Negative TRAb along with absence of Graves’ ophthalmopathy, goiter, and prior history of hyperthyroidism is suggestive of GTT. TSH is typically suppressed and FT4 is mildly elevated. The clinical course coincides with hCG levels, which begin to rise week 7 of gestation and decrease between weeks 14 and 20 (45,46). TSH levels may exhibit a “lag phase” and remain suppressed weeks after resolution of the GTT.

The etiologies of GTT are many (Table 2), but the most common cause of thyrotoxicosis in the first trimester of pregnancy is hyperemesis gravidarum (HG) (50). It is characterized by significant nausea, vomiting, and weight loss of up to 5 kg. Patients frequently present to the hospital for IV hydration (51). Symptoms of hyperthyroidism are typically mild, although patients may present with palpitations, tremors, and night sweats.

Table 2
Table 2 Gestational transient thyrotoxicosis etiologies (42)
Full table

Twin and multiple pregnancies have increased and prolonged levels of hcG production and may present with GTT. Trophoblastic diseases such as hydatidiform moles, choriocarcinoma, and hyperplacentosis are also associated with increased levels of hcG, but are rare (52). Women with a prior history of GTT have a higher likelihood of having a repeat episode (42).


In pregnancy, GH may present as: a first-time diagnosis, a patient undergoing treatment with ATD, a patient with recurrence of hyperthyroidism after treatment with ATD, radioiodine ablation therapy, and less commonly today, surgery (53). The diagnosis of GH should be suspected in a hyperthyroid pregnant woman who was having symptoms prior to pregnancy, had a prior diagnosis of hyperthyroidism, or gave birth to an infant with a thyroid dysfunction. The signs and symptoms of GH are similar to those seen in non-pregnant patients. Although the clinical diagnosis may be difficult in pregnancy as mild palpitations, HR 90–100 bpm, mild heat intolerance, shortness of breath on exertion, and warm skin can be seen in normal pregnancy. Clinical clues such as ophthalmopathy, goiter, frequent bowel movements, persistent tachycardia, weight loss, or inability to gain weight despite increased appetite are suggestive of GH

Worsening GH symptoms in early pregnancy along with a small increase in GH incidence is thought to be from the increase in hCG and or elevation in TRAb levels during the first trimester (54-57). With the progression of pregnancy, changes in the immunologic response lead to improvement in symptoms. Some women are able to discontinue ATD. In the postpartum period, however, GH may recur as the immune system rebounds (58).

Autonomous functioning thyroid nodule or toxic adenoma

A rare cause of maternal hyperthyroidism, a toxic adenoma typically presents with a palpable thyroid nodule on exam. Clinical signs of GH such as ophthalmopathy are absent. Thyroid function tests may reveal a FT4 or FT4Index mildly to moderately elevated. Thyroxine may be normal and the nodule may be predominantly T3 secreting. This is one occasion when a T3 measurement is useful. Management of these patients is different in that the hyperthyroidism does not improve with progression of pregnancy. Rather ATD requirements stay stable or may increase. These patients are TRAb negative. Consequently, the fetus is at greater risk for hypothyroidism in the setting of overtreatment with ATD.

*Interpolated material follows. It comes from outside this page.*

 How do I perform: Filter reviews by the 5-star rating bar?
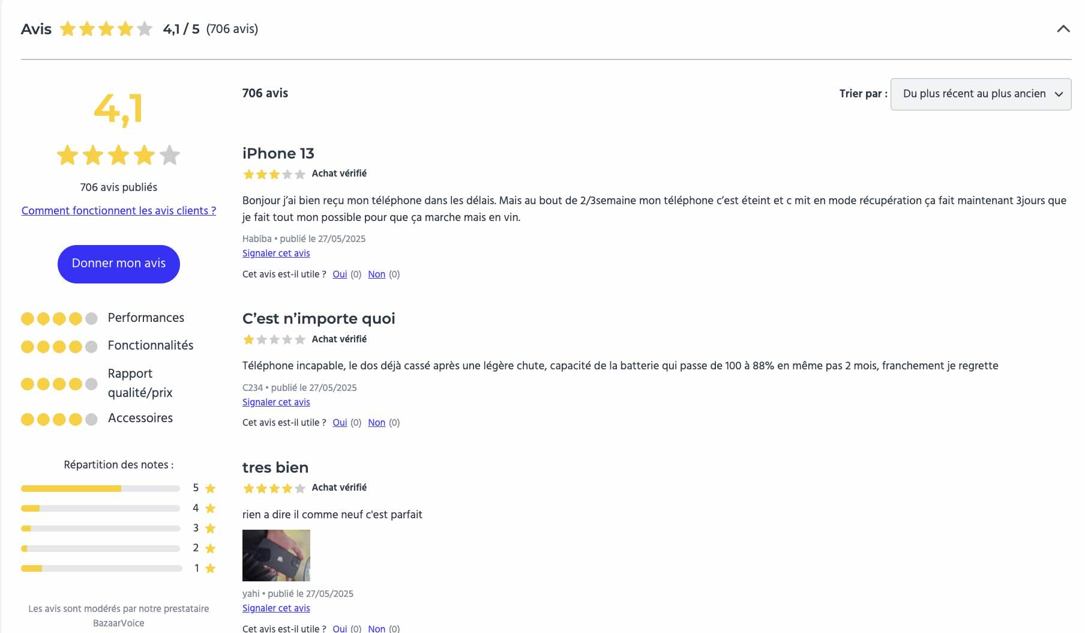pos(100,488)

Management and treatment of GH in pregnancy

Successful management of a pregnant woman with hyperthyroidism consists of controlling the hyperthyroidism and early detection of fetal thyroid dysfunction. Considerations include when to initiate ATD treatment, ATD choice, and titration of ATD throughout pregnancy. The lowest effective dose to maintain TT4 1.5× the upper limit of the non-pregnant reference range or the FT4I in the upper limit of the reference range should be used. If FT4 is used, one should maintain the FT4 towards the upper limit of normal or use trimester-specific reference ranges if available.

The concern is overtreatment and resulting hypothyroidism in the fetus. This is especially true of women with negative or low TRAb. TSH may remain suppressed during treatment and throughout the pregnancy. ATD should be lowered if TSH becomes detectable (3). “Block and replace” approach in which ATD is used in conjunction with levothyroxine therapy is not recommended in pregnancy (59).

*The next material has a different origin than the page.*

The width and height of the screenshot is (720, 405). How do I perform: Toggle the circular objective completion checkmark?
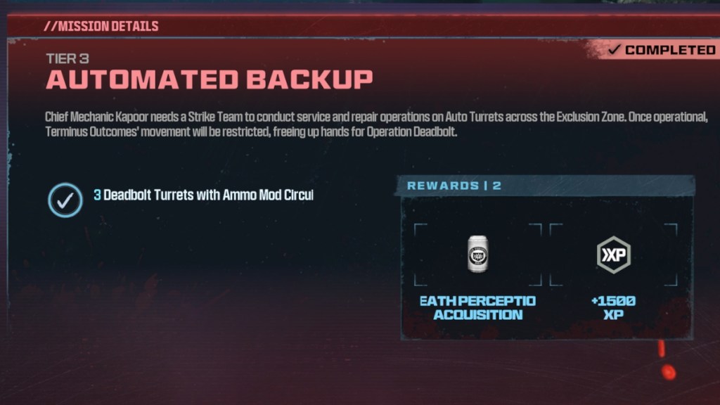(65, 200)
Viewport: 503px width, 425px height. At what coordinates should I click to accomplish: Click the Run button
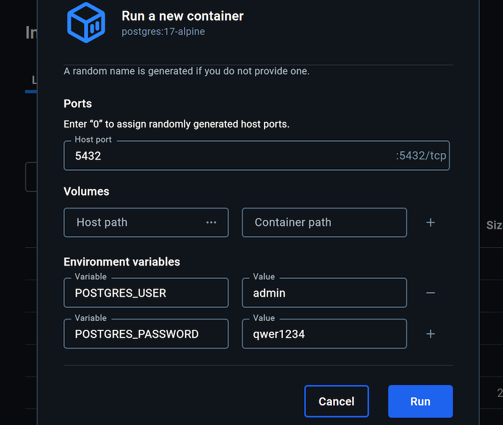(420, 401)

In the first trimester, PTU is traditionally the preferred ATD because the side effects associated with PTU as compared to MMI are considered less severe (discussed further below). PTU is dosed 50–150 mg every 8 hours. Thyroid function tests (TSH along with Total T4, FT4 or FT4 index) should be reassessed every 2–4 weeks depending on patient’s symptomatology and biochemical response. If the risk of relapse or worsening hyperthyroidism is considered low, the physician may consider holding ATD treatment with frequent monitoring of thyroid function. The period of maximum sensitivity to teratogenic effects of ATDs is during weeks 6–10, the period of fetal organogenesis. As most pregnancies are not detected until a menstrual period is missed, the window for intervention is narrow (60).

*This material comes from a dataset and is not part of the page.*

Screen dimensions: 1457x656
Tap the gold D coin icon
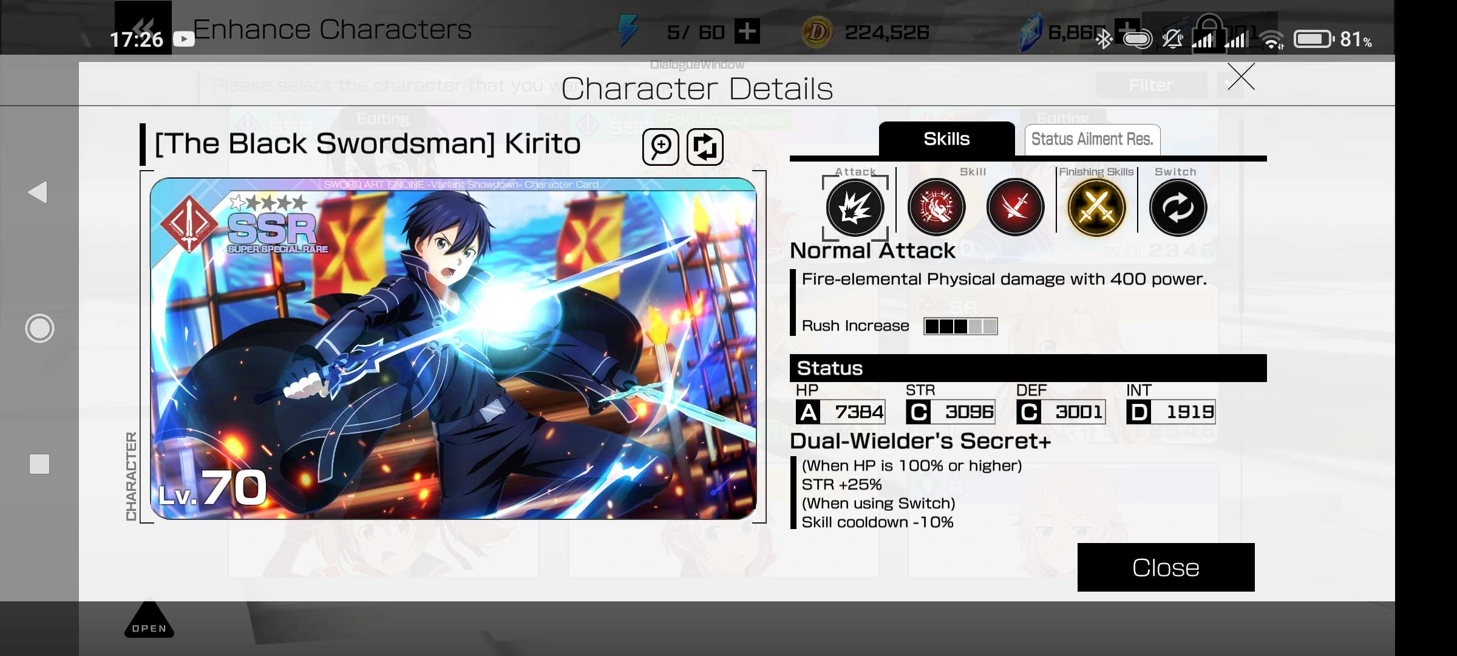point(817,32)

In the second trimester, patients may be switched from PTU to MMI or remain on PTU (23). Reasons to switch to MMI include ease of once daily dosing and risk of maternal hepatotoxicity associated with PTU (61,62). While both drugs have been associated with hepatotoxicity, the effects associated with MMI generally consist of cholestasis rather than fulminant liver failure (63). The ATATPG recommends using a ratio of 1:20 when switching from MMI to PTU (23). For example, 15 mg of MMI would be equivalent to 300 mg of PTU per day, dosed 100 mg every 8 hours. Higher doses are rarely required, but in very symptomatic patients, up to MMI 40 mg per day have been used. Reasons to remain on PTU include a period of potentially worse control of the hyperthyroidism.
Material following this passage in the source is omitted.